A similar letter was penned by Carl and read to Negan over walkie talkie by Michonne, who wants Carl's last words heard by every letter recipient he wrote to.

"Maybe you think we're a lost cause and you just wanna kill all of us. I think you think you have to be who you are," Carl's letter to Negan reads.

"The way out is working together. It's forgiveness. It's believing there doesn't have to be a fight anymore because it doesn't. I hope my dad offers you peace. I hope you take it. I hope everything can change. It did for me."

Before signing off, Carl tells Negan to "start over," telling him "you still can."

A fed up and pissed off Negan told Michonne he would refuse surrender — even if Rick and company begged for it on their knees. Saying it will be done when they're all dead, Negan obliterated the walkie talkie.

Negan is moving forward with a plan meant to lead Rick and his people into a trap and totally annihilate them, eradicating the rebels Negan tried so hard to save.

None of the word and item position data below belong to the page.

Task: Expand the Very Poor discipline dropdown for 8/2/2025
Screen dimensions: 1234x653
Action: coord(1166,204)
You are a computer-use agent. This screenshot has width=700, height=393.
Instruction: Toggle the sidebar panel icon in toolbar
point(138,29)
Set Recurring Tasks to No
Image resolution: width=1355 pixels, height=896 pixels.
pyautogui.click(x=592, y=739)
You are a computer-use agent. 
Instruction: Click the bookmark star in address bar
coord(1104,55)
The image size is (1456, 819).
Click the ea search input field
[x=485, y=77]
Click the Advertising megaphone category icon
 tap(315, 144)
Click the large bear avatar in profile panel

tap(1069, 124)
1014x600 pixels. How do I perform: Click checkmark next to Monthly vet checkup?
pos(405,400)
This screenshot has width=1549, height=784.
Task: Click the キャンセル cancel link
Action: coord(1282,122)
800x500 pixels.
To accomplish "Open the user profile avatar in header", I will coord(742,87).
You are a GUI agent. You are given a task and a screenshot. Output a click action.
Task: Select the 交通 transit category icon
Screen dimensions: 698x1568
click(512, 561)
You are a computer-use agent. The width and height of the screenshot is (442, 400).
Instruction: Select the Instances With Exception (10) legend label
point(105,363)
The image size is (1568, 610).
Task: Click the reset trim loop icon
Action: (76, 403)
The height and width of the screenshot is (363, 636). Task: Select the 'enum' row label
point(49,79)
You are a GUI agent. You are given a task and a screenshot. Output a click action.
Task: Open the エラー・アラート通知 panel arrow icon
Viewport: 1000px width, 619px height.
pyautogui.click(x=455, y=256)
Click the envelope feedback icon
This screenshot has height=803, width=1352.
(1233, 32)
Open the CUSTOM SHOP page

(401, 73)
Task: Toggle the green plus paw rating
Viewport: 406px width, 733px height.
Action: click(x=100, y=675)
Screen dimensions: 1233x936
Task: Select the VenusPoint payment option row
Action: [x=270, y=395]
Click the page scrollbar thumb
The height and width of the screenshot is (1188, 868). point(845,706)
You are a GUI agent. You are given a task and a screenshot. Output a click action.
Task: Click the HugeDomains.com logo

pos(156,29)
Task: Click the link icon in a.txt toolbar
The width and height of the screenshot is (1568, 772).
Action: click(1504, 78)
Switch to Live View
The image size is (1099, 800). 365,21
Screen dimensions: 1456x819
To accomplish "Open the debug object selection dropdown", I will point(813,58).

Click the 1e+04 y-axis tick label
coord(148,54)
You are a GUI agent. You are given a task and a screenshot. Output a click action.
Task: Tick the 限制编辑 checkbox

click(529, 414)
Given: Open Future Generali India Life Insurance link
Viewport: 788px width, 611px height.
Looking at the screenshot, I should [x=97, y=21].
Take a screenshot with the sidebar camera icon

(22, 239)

Rick, having shed his murder jacket and its resulting bloodlust-ing persona after slaughtering a pack of escaped Savior POWs in a dive bar in 8x14, was ashamed when he caught an image of himself, caked in blood, reflected back at him in a cracked mirror.

He isn't on the path Carl wants him to take, but Rick's mindset seems to have shifted after turning to and finally reading Carl's last words.

Rick's betrayal and murder of the Saviors in 8x14 inspired him to read Carl's letter, tells executive producer Tom Luse, who said Rick "realizes that violence for violence's sake is not enough so he reaches out to Carl for guidance."

Since their first face-to-face in 7x01, after Negan brutally executed Abraham and Glenn, Rick has promised to kill Negan.

"I'm gonna kill you," Rick promised. "Not today, not tomorrow, but I'm gonna kill you."

Rick meant what he said when he spit those words again in 7x16 as he stared down a kiss from Lucille.

"I told you already, I'm gonna kill you. All of you," Rick growled to Negan and his merry band of Saviors. "Maybe not today, maybe not tomorrow, but nothing is gonna change that. Nothing. You're all already dead."

But Rick's circumstances have changed: his dead son, with his dying wish, invoked in his father a path forward that isn't the simple bloody eradication of their enemies. There has to be something after.

Carl's dying visions of an idyllic future even included a reformed and smiley Negan, who gardens and gently interacts with a young Judith Grimes.

Rick made a simple promise to Carl on his deathbed: "I'll make it real. I will."

Long time fans of the television series might have a hard time seeing a situation where Rick forgives instead of kills, but the show has set Rick on a course mirroring that of his comic book counterpart:

In the comics, during a tense standoff with Negan outside the Hilltop's gates, Rick uses his words to appeal to Negan — convincing him the warring factions of survivors could carve out a future together instead of fighting.

"Let's do this right," comic book Rick tells comic book Negan. "Let's work together."

Negan asked if Rick was proposing the groups "hold hands and sing songs."

"I'm proposing you stop f—king everything up so that we can live," Rick said matter-of-factly, telling him the resisters are fighting for "a world without Negan."

Surprisingly, Rick's words got through to the villain, who then reconsidered his entire philosophy.

Now that Negan was on board and willing to shove aside his a—holery, Rick flashed a blade and swiftly slashed Negan's throat.

With Negan incapacitated and Dwight having assumed control of the Saviors, the war was over.

Later, visiting a wounded but alive Negan, Rick told him his plan for the future.

"We're going to undo all the damage you did... and with you out of the way, we're going to thrive," Rick said. "I'm going to keep you alive... I'm going to make you watch what we become so that you can see how wrong you were... how much you were holding us back."

"You're going to rot in jail until you die an old man, Negan," Rick told him. "You're f—ked."

Whether or not Rick follows this path in the television series remains to be seen, but executive producer Scott Gimple warned viewers the finale "might not be what people are expecting."

"It might not be what some of the characters even want," Gimple added, confirming the end of the war, but "it is a conclusion, and they have to deal with its aftermath."

The Walking Dead airs its extended season 8 finale Sunday, April 15 at 9/8c on AMC.